Hemmingway's Home Key West has a charm that has attracted many people. One of those was the author of such works as The Sun Also Rises, A Farewell to Arms, For Whom the Bell Tolls, and The Old Man and the Sea. Yes, Earnest Hemingway was prompted to visit Key West by fellow writer John Dos Pasos. While staying in Key West, he began writing in the mornings when the weather was coolest and exploring his new surroundings during the afternoons. During this time he completed the novel that he had been working on — A Farewell to Arms.

Soon after arriving, Hemingway was introduced to deep sea fishing which became one of his lifelong passions. In 1931, the wealthy father of Hemingway's wife, Pauline, purchased this home for the couple. Hemingway owned the home until his death in 1961. The home is in a Spanish Colonial style and constructed of native rock hewn from the grounds.

It is now preserved and available for tourists to visit. So I did.

Fountain When you first enter the grounds, you encounter this very interesting and artistic fountain — two dragonflies hovering over tropical leaves — above a basin lined in brightly colored tile.

Entrance The entrance shows the artistic patterns of rectangles and arches repeated in the doors and windows, including the shutters which, pragmatically, also provide protection during tropical hurricanes. The wide overhangs of the roof provided cooling during those days prior to air conditioning. The house is still not air conditioned but numerous fans help keep the air circulating.

PortraitThe portrait of the famous author hangs in the dining room. He looks like he belongs in Key West.

Through the years Another wall displayed a series of photos of Hemingway at various times in his life.

Living Room Here is the living room.

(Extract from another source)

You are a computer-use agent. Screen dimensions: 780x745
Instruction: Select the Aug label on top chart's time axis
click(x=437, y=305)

Also note the high ceilings — another architectural feature to help keep the house more comfortable — hot air rises to be replaced with cooler (less hot, anyway) air. Note the fans (modern, so I assume not original furnishings).

Dining Room A very impressive dining room makes one think of the interesting conversations that must have taken place here.

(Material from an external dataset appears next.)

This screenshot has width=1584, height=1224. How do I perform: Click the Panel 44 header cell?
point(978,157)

Kitchen The kitchen was very modest and has not been updated. The ancient refrigerator (not pictured here) was tiny — almost looked like a toy.

Bedroom The master's bedroom was occupied by one of the famous 6-toed cats. The story goes that Hemingway made the acquaintance of a sea captain who owned an unusual six-toed tomcat. Upon his departure from Key West, the captain presented the cat to Hemingway. Today many of the numerous cats that inhabit the grounds still possess the unusual six toes. And the cats are catered to by the staff.

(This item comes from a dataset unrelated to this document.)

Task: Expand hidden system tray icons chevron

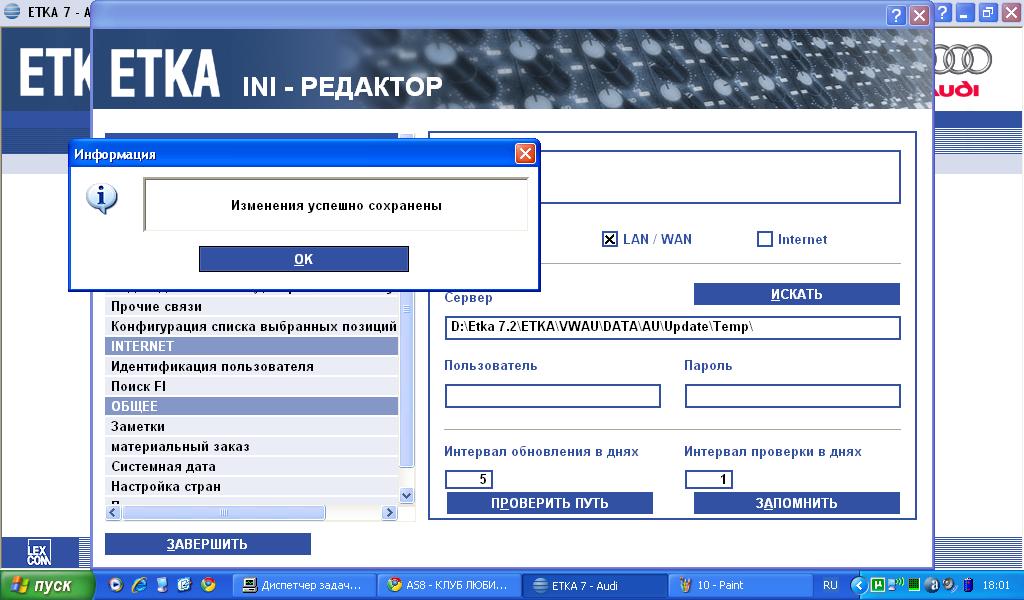Action: click(858, 585)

Bathroom Hemingway's bathroom. Nothing special — just a bathroom.

Veranda However, I loved the veranda that runs around the house on the second level. There are beautiful views from every spot — both within the grounds but also beyond. There is a great view of the lighthouse that is situated just across the street.

Pool We were told that Hemingway's pool was the first one built in Key West. It was built in the late 1930's, costing some $20,000. This price prompted Hemingway to take a penny from his pocket and press it into the wet cement of the surrounding patio and announce jokingly, "Here, take the last penny I've got!" That penny is still there.

Sloppy Joe's Hemingway's friends Charles Thompson, Joe Russell (also known as Sloppy Joe), and Capt. Eddie "Bra" Saunders, together with his old Paris friends became known as the "The Key West Mob". The "Mob" would go fishing to the Dry Tortugas, Bimini, and Cuba for days and weeks at a time in pursuit of giant tuna and marlin. Everyone in the "Mob" had a nickname; this was the time Hemingway became known as "Papa".

Numerous works were based on the people and places he encountered. Hemingway's Key West was a town unlike any place he ever experienced. The town was filled with interesting people from the well-to-do, to the down-on-their-luck fishermen and wreckers. Hemingway used most of these people as characters in his novel "To Have and Have Not" which is about Key West during the depression, and in his succeeding works.

Joe Russell established a speakeasy which later became a legitimate saloon and restaurant. Hemingway was a patron from the very beginning. In 1937, the establishment was moved across the street due to a huge rent increase — from three dollars per month to four. Supposedly, the patrons picked up their own drinks and carried them to the new building. The members of the Key West Mob were among those regulars.

My sister and I had lunch here — the food was good and the atmosphere was wonderful.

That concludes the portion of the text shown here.